大学生の日本一を決める大会で自分は一年生の時に優勝して、その時に「四連覇します」って言ったんです。三連覇まではできたんですけど、四年生の時に負けちゃって。その時は本当に絶望しました。やめようかなと思いましたね。あとはやっぱり好きでやってるのに楽しくない時ってあるじゃないですか。人にショーなどで見せる機会が多くなってそれが主になっちゃって、自分が本当にやりたいことは何なんだろうって悩みます。でもこれで生きている以上、ずっと同じ技をしていても飽きられるし、常に新しいものは作っていかないとなと思います。ここが、フリースタイルバスケの好きなところでもあり嫌いなところでもありますね。


ギャンブルみたいな人生


 ──将来の展望について聞かせてください。

そんなデカい目標はないんですけど、フリースタイルバスケはコミュニケーションツールになるので、いろんな国に行っていろんなボーラーと会ったりとか、そうじゃない人にも見せたりとか、そういう広める動きはずっとやってたいですね。やはりまだまだ競技人口は少ないし、色々な場所でやっていきたいです。あとは日本のシーンを盛り上げていきたい気持ちがあります。

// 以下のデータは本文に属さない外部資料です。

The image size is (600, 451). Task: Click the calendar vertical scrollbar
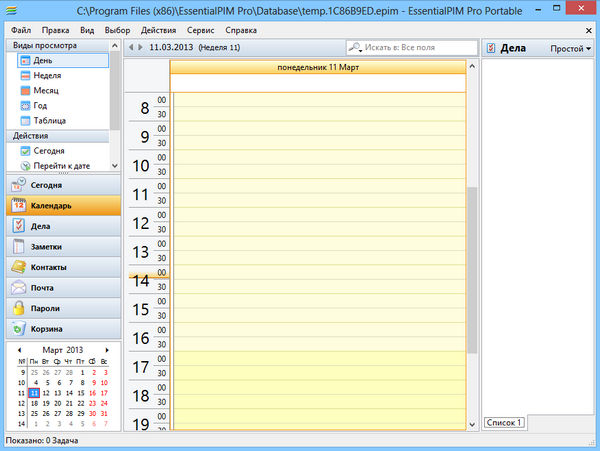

上の世代からトップの人たちは本当に頼もしくて、まだ第一線を走っていてメディアに出たりとかレッスンをやったりだとか知らない人への認知拡大とかに力を入れているイメージがあって。それと比べてシーンにずっといることは、お金になったり有名になれる可能性は低いと思うんですけど、自分はシーンに育ててもらったし、一緒にフックアップしたいですね。下の世代をピックアップするような大会とかやりたいと思っています。まぁでもとにかく死ぬまでやるんだろうなって思います(笑)やらなきゃいけないって使命感でもないけど一生やってるんだろうなと思いますね。

 ──進行中のカルチャーに身を置くことに対して恐怖はないですか?

うーん、でもそっちの方が面白くないですか。なんか人生が何年後何十年後まで決まっちゃってるのってすごいもったいないなって感じて。ずっと少年みたいな気持ちでいたいなと思っていますね。マジギャンブルみたいな人生送ってます(笑)

 ──最後にKengoさんにとってカルチャーとは何ですか?

フリースタイルバスケっていうカルチャーに置き換えて考えると、「家族」みたいなものですね。フリースタイルバスケやっている人で嫌いな人いないですし、絶対仲良くなります。シーンにいる人は皆家族みたいな感覚です。

 ──ありがとうございました。

“自分の一番好きなものに一生向き合い続ける” 簡単なようでとても難しいことだが、彼にはそこに確かな覚悟があった。自分を育ててくれたシーンをより盛り上げ、フリースタイルバスケの魅力をより多くの人に伝えたい。確かな技術と独自のスタイル、そして挑戦し続ける覚悟とともに戦い続ける彼からこれからも目が離せない。